BU, BÜYÜK BİR BASKIYA KARŞI BAŞKALDIRI
Enes Baş da, “Saçma bir durum kesinlikle. Çünkü, referandumu bu anlamda çok demokratik bulmuyorum. Biz azınlık olarak buradayız. Anayasa referandumunda olduğu gibi yine yüzde 52 ‘Evet’ dediğinde, yüzde 48’e hiç bir şekilde bakılmayıp, onlar gözardı edilecek. Yine aynı şekilde burada da yüzde 50’uyi geçtiğinde referandumda burası yıkılacak ve bizim burada verdiğimiz mücadelenin hiç bir anlamı kalmamış olacak. O yüzden kesinlikle saçma buluyorum referanduma gitme olayını. Buraya gelen insanların çoğu örgütsüz insan zaten. Buraya bilinçsiz geldi ama bu bilinçsizlik ‘Burada bir eğlence varmış’ diye değil. AK Parti 10 yıldan beri bizi insan yerine koymuyor, bizi dışlıyor, hiç bir hakkımız gözetilmiyor, hayatımızın en kılcal damarlarına bile müdahale ediliyor ve bunun için buradayız. Sadece Gezi Parkı meselesi değil bu. Bu, büyük bir baskıya karşı başkaldırı” diye konuştu. Baş, parkın boşaltılması yönündeki çağrılar için de, “Dünkü o saçma heyet görüştükten sonra, o heyet bizi hiçbir şekilde temsil etmiyor, Hülya Avşar ya da Necati Şaşmaz’ın bu zamana kadar hiçbir şekilde buraya bir katkısı olmadı. Bu heyetle görüşüldükten sonra Tayyip Erdoğan’ın büyük ihtimalle izleyeceği politika, ‘Biz çevrecilerle anlaştık’. Bu saatten sonra bizim buradan çıkmamamız durumunda bizi yine marjinal, terörist olarak nitelendirecek ve bize her türlü müdahale hak olacak bu sefer” diye konuştu.
ÇOK GÜZEL BİR OYUN
Doğancan Akdemir de, “Referandum çağrısı bana komik geldi. Sonuçta çoğunluğun onların yanında olduğu bir referandumda gayet mantıklı onlar için. Çok güzel bir oyun bence, çok zekice” dedi. Gezi Parkı’nın boşaltılması çağrısı için de, “Ya tabutçuya beden ölçülerimizi vereceğiz ya da buraya tekrar girmeye çalışacağız. Olay parkı bırakmamak, olay referandum falan filan değil. Olay aslında ideoloji de değil. Herkes farklı ideolojiler falan diyor ama birikmişliğin sonunda Gezi ‘ye dönen bir olay bu” diye konuştu.
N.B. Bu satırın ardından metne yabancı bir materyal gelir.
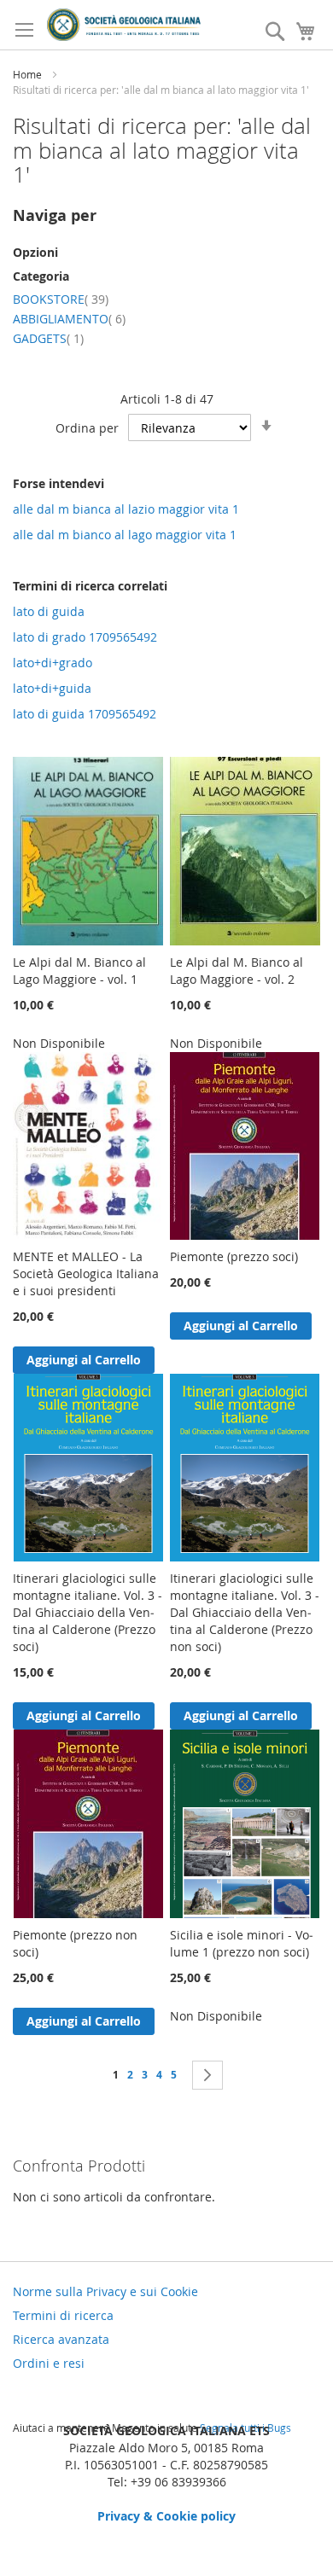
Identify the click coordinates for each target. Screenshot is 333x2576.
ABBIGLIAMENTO (69, 319)
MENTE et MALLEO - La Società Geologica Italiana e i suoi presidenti (86, 1273)
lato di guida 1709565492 (84, 714)
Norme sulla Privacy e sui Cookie (105, 2291)
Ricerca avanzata (61, 2339)
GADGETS (48, 338)
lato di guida (49, 611)
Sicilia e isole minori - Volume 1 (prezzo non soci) (241, 1943)
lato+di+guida (52, 688)
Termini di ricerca (63, 2315)
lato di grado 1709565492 (85, 637)
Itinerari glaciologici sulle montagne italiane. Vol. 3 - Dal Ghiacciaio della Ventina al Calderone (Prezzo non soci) (244, 1612)
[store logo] (124, 25)
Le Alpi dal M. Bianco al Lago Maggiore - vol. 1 (79, 970)
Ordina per (87, 428)
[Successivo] (207, 2075)
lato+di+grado (52, 662)
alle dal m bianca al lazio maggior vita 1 (126, 509)
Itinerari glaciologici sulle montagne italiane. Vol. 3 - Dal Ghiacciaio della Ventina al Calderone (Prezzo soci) (87, 1612)
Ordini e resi (49, 2363)
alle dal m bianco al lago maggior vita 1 (125, 534)
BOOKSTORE (60, 299)
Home (28, 74)
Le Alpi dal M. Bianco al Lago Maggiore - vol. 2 (236, 970)
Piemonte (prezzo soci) (234, 1256)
Gülsemin İnanç ise, “Referandum taraftarı değilim ben. Güvenilir bulmuyorum. Biz burada pasif direnişteyiz. Kimse bir taşkınlık yapmıyor, taşkınlık yapacak olanlar olsa bile uyarılıyor” dedi. Bu arada isim vermek istemeyen özel bir şirket tarafından 25 kişilik temizlik ekibi de parka gelerek, parkın temizliğine destek oldu. İstanbul Büyükşehir Belediyesi (İBB) ekipleri de Taksim Meydanı’ndaki Cumhuriyet Anıtı ve çevresindeki yazıları temizledi.